## ЗАДАНИЯ
**A.** Проверьте по отрывку о фотографии, верны ли утверждения: (i) рисунки и картины отнесены к индексам; (ii) фотография названа следом, который возникает в результате фотомеханического процесса; (iii) решение проблемы названо делом искусствознания и эстетики. На каждое ответьте «да» или «нет» и приведите решающие слова отрывка дословно.
**B.** Продолжите отрывок о фотографии как отпечатке реальности, начав сразу после его последней фразы.

## ВЫБРАННЫЙ ТЕКСТ
☆ ☆ ☆ ☆
И, наконец, более чёткая и определенная формула знаковости в фотографии, связанной с индексом, а не с иконой как показательной для знаковости в живописи. «Ведь фотография – это оттиск, отпечаток реальности. Она – след, возникающий в результате фотомеханического процесса и связанный с объектами, к которым он отсылает, той же причинностью, что и отпечатки пальцев, следы шагов или влажные круги, оставляемые на столе холодными чашками. В этом её родовое отличие от живописи, скульптуры или рисунка. На родословном древе изображений она располагается по соседству с отпечатками рук, посмертными масками, Туринской плащаницей или следами чаек на прибрежном песке. Как с технической, так и с семиологической точки зрения рисунки и картины относятся к иконам, а фотоснимки – к индексам» [79].

Ну и что мы нового узнали, представляя природу изображения уже не с помощью тени, а с помощью следов, которые вроде бы приближают нас к «объективной реальности» и исключают тень. Такое направление мысли весьма и весьма авторитетных искусствоведов всё-таки не допускает выявления в фотографии эйдетического смысла её отпечатков, а потому проблемы не решает. Решение проблемы связано с актуализацией в визуальных знаках эйдетического смысла. Но эта актуализация возможна лишь в результате трансформации знака, точнее, упразднения знака и возвращения к символу. Но это проблема уже не искусствознания и эстетики, а культуры. Это может произойти лишь в результате культурологического поворота.
☆ ☆ ☆ ☆
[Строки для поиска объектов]
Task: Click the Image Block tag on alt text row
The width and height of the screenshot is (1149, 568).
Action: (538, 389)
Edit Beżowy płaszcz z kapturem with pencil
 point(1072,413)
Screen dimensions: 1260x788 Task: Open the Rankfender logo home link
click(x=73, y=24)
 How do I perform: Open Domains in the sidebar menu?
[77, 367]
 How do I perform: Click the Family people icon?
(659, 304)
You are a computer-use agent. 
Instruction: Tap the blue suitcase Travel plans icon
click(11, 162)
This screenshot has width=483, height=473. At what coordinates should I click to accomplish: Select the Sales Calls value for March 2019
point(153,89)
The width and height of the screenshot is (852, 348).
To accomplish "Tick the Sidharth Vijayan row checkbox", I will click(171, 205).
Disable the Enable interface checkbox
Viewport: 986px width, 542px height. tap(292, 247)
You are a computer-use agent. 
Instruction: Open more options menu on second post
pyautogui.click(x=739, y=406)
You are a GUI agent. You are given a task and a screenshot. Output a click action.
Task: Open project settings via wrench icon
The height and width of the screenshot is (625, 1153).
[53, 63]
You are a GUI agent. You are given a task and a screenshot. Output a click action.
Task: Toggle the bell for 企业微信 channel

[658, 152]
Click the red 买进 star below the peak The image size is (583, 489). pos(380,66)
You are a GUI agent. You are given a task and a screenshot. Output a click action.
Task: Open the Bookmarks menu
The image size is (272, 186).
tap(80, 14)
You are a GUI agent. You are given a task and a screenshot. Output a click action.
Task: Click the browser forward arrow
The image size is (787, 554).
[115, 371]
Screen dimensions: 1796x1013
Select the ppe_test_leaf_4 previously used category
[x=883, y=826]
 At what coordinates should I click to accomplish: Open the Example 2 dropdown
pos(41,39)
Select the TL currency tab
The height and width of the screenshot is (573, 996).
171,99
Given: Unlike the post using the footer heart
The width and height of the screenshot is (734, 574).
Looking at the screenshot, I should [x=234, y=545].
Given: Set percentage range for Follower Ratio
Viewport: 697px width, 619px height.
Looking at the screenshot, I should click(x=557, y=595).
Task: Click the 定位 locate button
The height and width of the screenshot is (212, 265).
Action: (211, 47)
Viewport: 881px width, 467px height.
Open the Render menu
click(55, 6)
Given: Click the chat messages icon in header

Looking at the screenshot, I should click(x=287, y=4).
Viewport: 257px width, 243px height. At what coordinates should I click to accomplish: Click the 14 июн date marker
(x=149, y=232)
☆ ☆ ☆ ☆
## ОТВЕТЫ К ЗАДАНИЯМ
**A.**
(i) Нет: «рисунки и картины относятся к иконам, а фотоснимки – к индексам».
(ii) Да: «Она – след, возникающий в результате фотомеханического процесса».
(iii) Нет: «Но это проблема уже не искусствознания и эстетики, а культуры».

**B.**
3. От отчуждения в формах языка к отчуждению в формах изображения

Понятие знаковости становится важным не только для теоретиков фотографии, но, в том числе, и для историков бумажной цивилизации, о чем свидетельствует исследование Ф. Барбье. Благодаря распространению печатных текстов форма утверждения западного мышления требует новых обобщений, которые возвращают к античной цивилизации. Речь идет о Платоне и Аристотеле, впервые поставивших вопрос о слове как знаке. Слова как знаки носят вневременной характер, что не означает, что чувственному миру они причастны. Именно Аристотель ставил вопрос о том, что слово должно быть знаком чего-то, а значит, оно должно быть связано с чем-то вовне. Знак – это материально выраженная замена предметов в процессе обмена информацией. Основной признак знака – замена им самого предмета. Язык может пользоваться предельно условными знаками как слово, иногда предметами, используемыми, как мы показали, в функции знака. Слово в его устной форме означает знак вещи, но слово в его письменной форме является уже знаком устной речи.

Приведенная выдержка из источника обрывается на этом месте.